U.S. Public Health Service Lt. Commander John Naegeli, a pharmacist at Cass Lake Indian Health Services who has helped to plan IRTs in the past, said this mission was the most organized he has ever been a part of, and that strong leadership and disciplined, competent Soldiers have made it a success. Seeing some of the people helped at the reservation has reaffirmed his ‘why’ for planning the mission, Naegeli said.
“I always wonder ‘why do I do this? Should I do it again next year?,’” he said. “It is very stressful to say the least. But every year we find our why. This year, we had a six-year-old show up to our clinic. There’s no records of this child ever being seen anywhere that we can find. The mother said this child has not been seen. So now through follow up this child has an appointment with our pediatrician upcoming. That is our why. Our why is to help those who have nowhere to go. So once again, thank you for helping our community.”
Terri Flynn-Goggleye, the executive director of the Leech Lake Band of Ojibwe, visited the mission site that was set up at Cass Lake-Bena Middle School, and shared in the sentiments of others from the community.
“This is a great opportunity to come out and experience what you have to offer,” she said. “As you know, the clinics here are overwhelmed.
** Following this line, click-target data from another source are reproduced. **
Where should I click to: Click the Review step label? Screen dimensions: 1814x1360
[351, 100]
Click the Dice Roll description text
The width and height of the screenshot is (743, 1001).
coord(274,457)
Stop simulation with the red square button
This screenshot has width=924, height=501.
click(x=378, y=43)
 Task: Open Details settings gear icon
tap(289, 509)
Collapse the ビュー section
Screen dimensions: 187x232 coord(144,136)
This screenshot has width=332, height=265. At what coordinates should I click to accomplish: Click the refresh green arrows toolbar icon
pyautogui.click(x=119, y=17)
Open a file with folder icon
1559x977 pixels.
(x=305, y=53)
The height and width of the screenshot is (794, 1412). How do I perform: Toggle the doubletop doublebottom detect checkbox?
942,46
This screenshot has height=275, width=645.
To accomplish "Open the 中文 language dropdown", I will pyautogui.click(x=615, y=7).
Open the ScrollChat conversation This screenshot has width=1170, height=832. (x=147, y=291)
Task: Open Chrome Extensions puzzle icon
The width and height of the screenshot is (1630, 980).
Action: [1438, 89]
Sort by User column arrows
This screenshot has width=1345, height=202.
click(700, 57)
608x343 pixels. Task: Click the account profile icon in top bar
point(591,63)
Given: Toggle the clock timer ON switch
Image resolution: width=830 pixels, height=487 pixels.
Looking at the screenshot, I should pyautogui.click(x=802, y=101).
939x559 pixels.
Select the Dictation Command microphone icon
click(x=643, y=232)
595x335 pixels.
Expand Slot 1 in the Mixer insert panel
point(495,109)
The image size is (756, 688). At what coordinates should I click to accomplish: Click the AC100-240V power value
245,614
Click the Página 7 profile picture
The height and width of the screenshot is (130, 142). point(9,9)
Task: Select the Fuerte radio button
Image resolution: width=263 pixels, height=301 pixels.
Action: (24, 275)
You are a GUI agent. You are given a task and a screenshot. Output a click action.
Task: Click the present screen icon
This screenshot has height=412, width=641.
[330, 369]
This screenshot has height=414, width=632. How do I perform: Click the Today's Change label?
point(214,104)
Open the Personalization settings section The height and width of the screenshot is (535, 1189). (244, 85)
So, any extra help that is given to anybody in the area is greatly appreciated.”
Like many Minnesotans, many on the Leech Lake Reservation are finding it difficult to be seen by providers in areas such as dental after the COVID-19 pandemic. Dorris Wittner, a Cass Lake resident and member of the Leech Lake Band of Ojibwe, said that dentist chairs in the region appear to be booked out for weeks, months, or longer. Wittner heard about the program through her two grandsons who are enrolled in the Cass Lake-Bena school system and asked their grandmother to bring them to the clinic for a dental check-up.
“I saw the signs at the school,” Wittner said. “It was their idea to come.”
Operation Walking Shield has had a positive impact on her and her family, Wittner said, and she hopes to see the clinic return.
“I love this program. It would be nice if they had it yearly,” she said. “We were here the first time they were here, and it worked out so fantastic. You can bring them all at the same time and it saves time from running back and forth to the clinic. Keep coming back please, we appreciate it.”